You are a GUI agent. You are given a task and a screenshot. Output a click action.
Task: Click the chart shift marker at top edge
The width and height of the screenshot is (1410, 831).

------

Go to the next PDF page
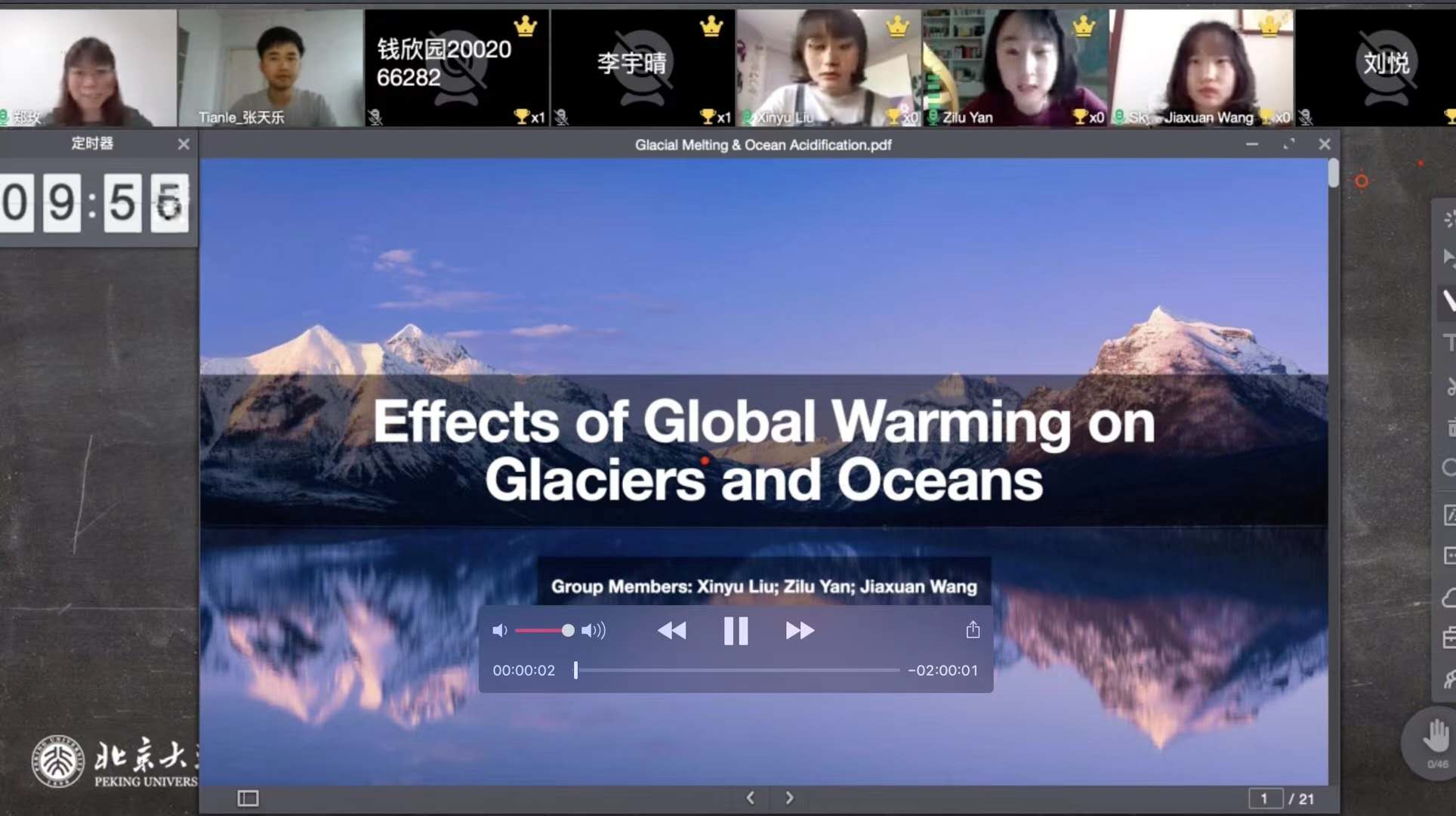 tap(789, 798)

------

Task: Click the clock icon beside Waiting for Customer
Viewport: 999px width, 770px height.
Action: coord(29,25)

------

EL PROBLEMA:
Reescribe solo las líneas que van desde la que contiene "Task: Click the clock" hasta la que contiene "Action: coord(29,25)", ambas incluidas, con las peticiones sin cambios, y desplaza las coordenadas de las respuestas sumando 143 a cada uno de sus números.

LA RESPUESTA:
Task: Click the clock icon beside Waiting for Customer
Viewport: 999px width, 770px height.
Action: coord(172,168)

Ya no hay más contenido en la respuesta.